From a legal perspective, Matter of Brooke S.B is important not only for the new right it creates but also for the way it created it. Only in the rarest of cases is a prior decision of an appellate court overruled by that same court. Here, the Court of Appeals overruled its prior decision in a 1991 case called Allison D. In that case, the Court concluded it was barred by the state legislature from expanding the definition of parent to include non-biological, non-adoptive same sex partners. It reached this conclusion by analyzing the statute which confers the right to sue for custody upon a “parent” (but does not actually define the term parent)(DRL sec. 70), and the statutes that provide grandparents and siblings the right to sue for custody and visitation (DRL sections 71 and 72). The Court in Allison D. had reasoned that if the legislature had meant to give non-biological, non-adoptive partners the right to sue for custody or visitation, it would have done so explicitly, as it did with siblings and grandparents.
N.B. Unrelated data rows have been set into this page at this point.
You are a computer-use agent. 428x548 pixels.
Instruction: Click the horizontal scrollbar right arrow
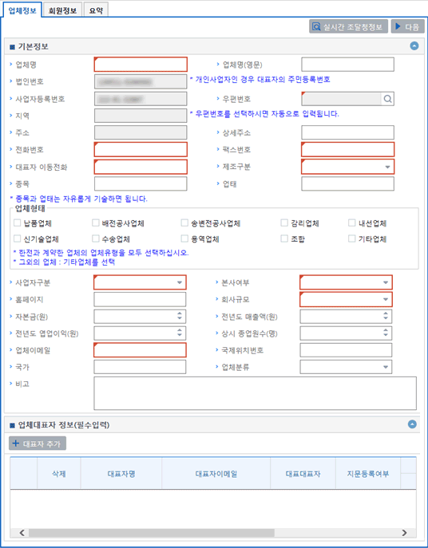(405, 533)
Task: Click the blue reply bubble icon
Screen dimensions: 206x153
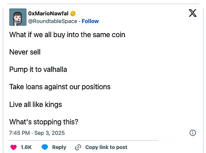Action: (x=45, y=147)
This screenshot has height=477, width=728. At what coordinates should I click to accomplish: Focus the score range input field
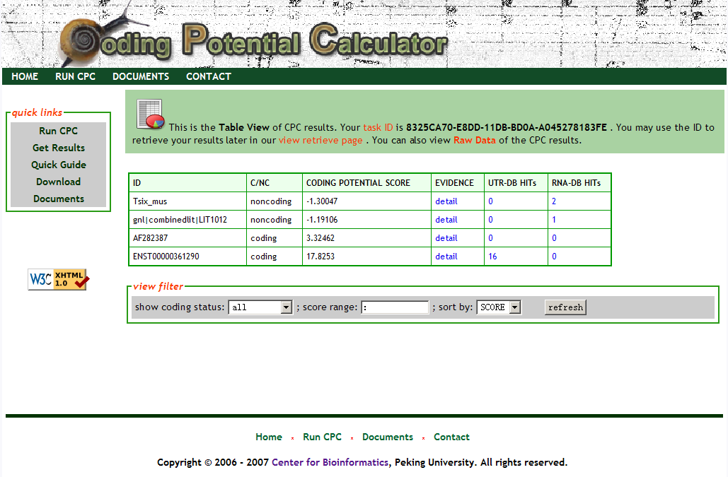(x=395, y=307)
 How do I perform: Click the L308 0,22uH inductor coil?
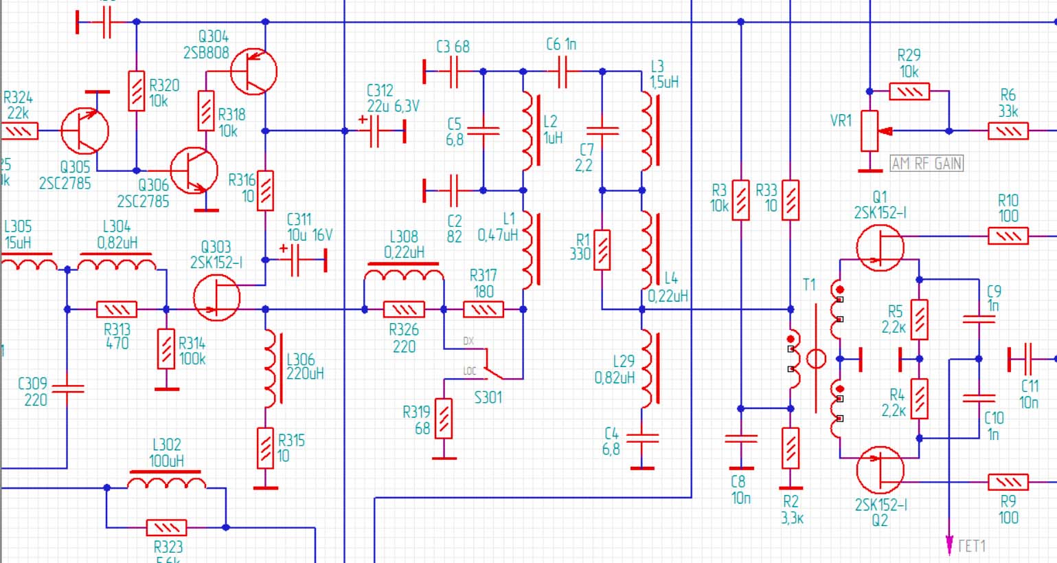pyautogui.click(x=404, y=274)
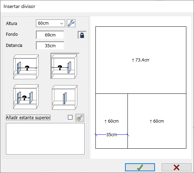Select the right 60cm compartment in preview
Viewport: 194px width, 173px height.
[157, 121]
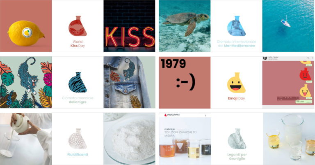Open the sea turtle underwater photo
This screenshot has height=165, width=315.
pos(185,26)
The legal significance of overruling Allison D. is that the Court of Appeals decided it is no longer tethered to the state legislature’s intent in defining who can be a parent. It did so by re-discovering its inherent power, as a “court of equity,” to create rights and obligations, including the definition of the term parent, that best serve the best interests of children.
The practical significance of this new (actually old) approach, is that the definition of parent can now more easily change again. Having recognized its power to “do equity” in a situation involving the needs of children, the Court can now further expand the definition of parent. In fact, at the conclusion of the majority opinion in Matter of Brooke S.B. the Court hinted that, in a proper case, it could employ a legal principle called “equitable estoppel” to estop (or preclude) a biological or adoptive parent from denying standing to a former partner in a custody or visitation case. By definition, the estoppel principle applies where the child has relied on her (or his) biological/adoptive parent’s course of conduct in having a serious longstanding relationship with the other partner, by developing a parent-child bond with the other partner. If, after a break up, harm (or “prejudice”) to the child is caused by his/her being denied access to the other partner, the non-bio/non-adoptive partner can invoke equitable estoppel to obtain standing. Although the Court of Appeals essentially used this principle to create the new standing rule in Matter of Brooke S.B it did not explicitly authorize courts to apply equitable estoppel on a case-by-case basis.
Of course, while it may not be the rule in New York yet, it may be soon.
It will be interesting to see how lower courts — in particular the New York Supreme Court, which is the lowest level New York court with equity powers (the Family Court is not a court of equity) — approach cases with similar, but not exactly the same facts as Matter of Brooke S.B. Will equitable estoppel be liberally applied to all cases in which a petitioning non-biological “parent” can prove there was a relationship with the child? Or will the lower courts limit the application of equity to cases that present facts substantially similar to those in Matter of Brooke S.B. ? Frankly, it may depend on how heartbreaking the facts are. Only time will tell.